In practice the situation becomes very complex very quickly. When you embark on recording relationships, the emerging network of requirement relationships become highly connected. You will find that virtually every requirement is related to every other requirement which diminishes any value of the network that has been painstakingly built when undertaking impact analysis. If your impact analysis tells you that every solution requirement is impacted by a change in a stakeholder requirement, you have no real basis to prioritise further elicitation and requirements analysis work or to identify areas of risk.
In my experience, tool support has been poor and the maintenance effort very high to maintain these networks to produce results of little practical value in a project context. To make things worse becuase the networks are hard to maintain they easily become out of date which further diminishes their usefulness for impact analysis.
Tor et al. propose using automation during software development to create centrality measures on the network so that key requirements can be weighted and effectively stand out from the crowd. The idea of centrality measures isn’t new in the field of network analysis, but I found the approach novel in that relationships and the centrality measure was generated by software developers viewing use cases through the software development workbench.
The simple idea is that the workbench builds the network of relationships between use cases and code by recording the interaction of the developer with use cases and the code objects such as a classes or methods. That is to say, the network is built by observation which can be automated by the workbench rather than from static analysis which requires a human. In the talk, the example was given for a project where an Eclipse plug-in monitored how each developer in a project used the use case documentation to build the requirements network.
Weighting can be used based on the type of interaction. For example, a creation event for a new class may be weighted higher than an update event. The use of weighting recognises the importance of the different types of inspections that occurs over a project life cycle.
I thought this approach shows great promise for mapping solution requirements to the solution components as it’s driven by the actual process of the solution building. Solution tools have now have reached the level of maturity where the tools model the solution and are adaptable through plug-ins to record transacted behavioral use. For example, source code check in and check out events and what method was being edited when the use case was inspected.

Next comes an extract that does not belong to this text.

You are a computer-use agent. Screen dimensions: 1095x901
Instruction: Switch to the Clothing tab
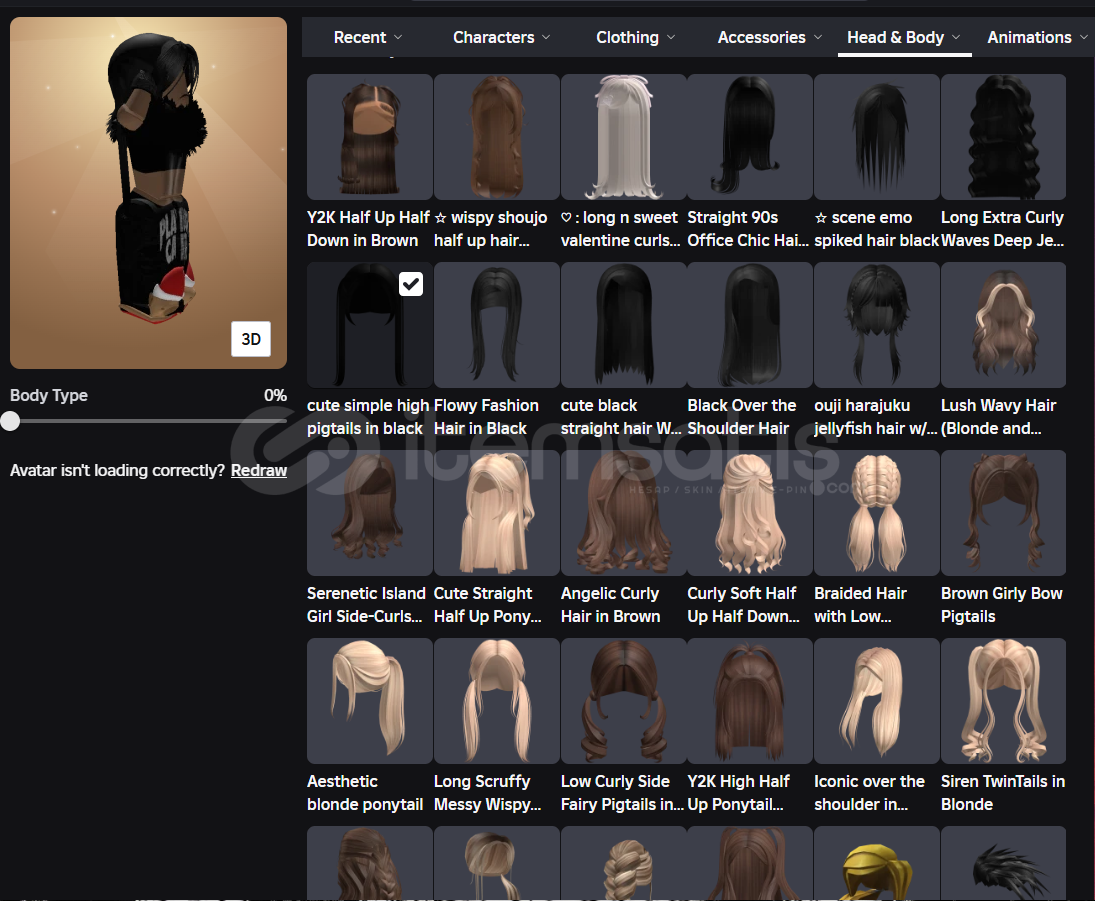(x=627, y=37)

The challenge I see is applying this approach for non-solution requirements where probably the most common tool-sets for requirements management are spreadsheets or word processors. There is no simple or elegant way using a word processor to record what stakeholder requirements were inspected when drafting the solution requirements. Difficult, but not impossible.
If you’re interested to know more about this, look for the paper titled Uncovering information centres in requirements traceability networks by Inah Omoronyia, Guttorm Sindre and Tor Stålhane from the Department of Computer and Information Science, Norwegian University of Science and Technology, Trondheim Norway.